Jika divestasi sudah berhasil dilakukan dan Indonesia melalui Inalum sebagai holding BUMN pertambangan menjadi pemegang saham mayoritas, bukan berarti pula tambang Freeport kemudian bisa dikelola sepenuhnya oleh orang Indonesia.
Ahli pertambangan dari Ikatan Ahli Geologi Indonesia (IAGI), Iwan Munajat, menjelaskan Freeport masih dikelola oleh orang asing karena seluruh peralatan dan sistemnya berasal dari luar negeri, jadi saat ini Indonesia masih belum bisa mengelola Freeport secara mandiri.
"Sistemnya, operasionalnya, maintenance-nya, terus terang itu masih dipegang sama orang luar. Nah, bukannya kita tidak mampu, tapi saat ini belum," ujarnya.
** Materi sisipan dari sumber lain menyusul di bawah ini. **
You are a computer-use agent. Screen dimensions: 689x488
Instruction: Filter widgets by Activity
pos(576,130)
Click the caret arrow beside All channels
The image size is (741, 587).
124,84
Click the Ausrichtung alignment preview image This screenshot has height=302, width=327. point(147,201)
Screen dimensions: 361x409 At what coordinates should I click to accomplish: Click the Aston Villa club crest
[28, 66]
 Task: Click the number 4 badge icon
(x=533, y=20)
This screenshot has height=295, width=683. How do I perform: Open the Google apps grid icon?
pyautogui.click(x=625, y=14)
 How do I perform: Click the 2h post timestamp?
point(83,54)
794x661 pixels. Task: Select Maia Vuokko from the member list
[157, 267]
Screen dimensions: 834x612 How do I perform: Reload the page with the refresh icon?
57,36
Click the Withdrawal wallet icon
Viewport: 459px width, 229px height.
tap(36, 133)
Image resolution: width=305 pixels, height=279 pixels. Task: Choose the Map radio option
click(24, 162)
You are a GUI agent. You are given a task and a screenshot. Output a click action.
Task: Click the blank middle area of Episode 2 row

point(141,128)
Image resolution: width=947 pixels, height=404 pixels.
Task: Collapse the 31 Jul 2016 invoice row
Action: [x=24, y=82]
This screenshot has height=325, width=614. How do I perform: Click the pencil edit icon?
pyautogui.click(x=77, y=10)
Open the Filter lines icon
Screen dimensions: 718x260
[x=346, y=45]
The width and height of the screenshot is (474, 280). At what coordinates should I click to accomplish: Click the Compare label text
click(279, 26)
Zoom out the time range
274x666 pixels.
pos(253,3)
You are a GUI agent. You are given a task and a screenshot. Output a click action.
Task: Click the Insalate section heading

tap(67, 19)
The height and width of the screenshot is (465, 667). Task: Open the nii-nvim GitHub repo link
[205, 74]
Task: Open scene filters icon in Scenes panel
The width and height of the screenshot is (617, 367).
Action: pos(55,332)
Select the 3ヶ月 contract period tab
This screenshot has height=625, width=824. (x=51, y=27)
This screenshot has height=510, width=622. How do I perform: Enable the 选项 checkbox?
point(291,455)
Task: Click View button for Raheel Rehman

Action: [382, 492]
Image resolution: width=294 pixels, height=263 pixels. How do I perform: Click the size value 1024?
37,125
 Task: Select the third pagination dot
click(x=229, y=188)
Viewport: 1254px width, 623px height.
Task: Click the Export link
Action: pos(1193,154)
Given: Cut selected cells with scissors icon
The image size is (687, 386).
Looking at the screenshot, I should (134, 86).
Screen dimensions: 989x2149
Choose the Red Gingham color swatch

Kekhawatiran akan minimnya penyerapan tenaga kerja Indonesia oleh Freeport juga dibantah oleh Iwan. Ini karena saat ini saja, mayoritas karyawan PTFI adalah orang Indonesia.
"90% pegawai tenaga kerja disana itu udah orang Indonesia. Jadi operatornya saat ini, itu sudah banyak orang Papua."
Baca juga: Limbah dan Listrik Jadi Syarat Freeport Tentukan Lokasi Smelter
Menurut Iwan, tenaga kerja Indonesia mampu mengambil alih pengelolaan Freeport. Hanya saja, dibutuhkan waktu bagi mereka untuk mempelajari sistem pengoperasian dan perawatan alat-alat di Freeport.
Dikatakannya, jika Freeport kelak menjadi milik Indonesia nanti, hal tersebut bisa jadi dorongan agar tenaga ahli Indonesia turut menemani tenaga ahli asing, sehingga kemungkinan pengelolaan Freeport secara mandiri oleh Indonesia dapat diwujudkan.(dtf)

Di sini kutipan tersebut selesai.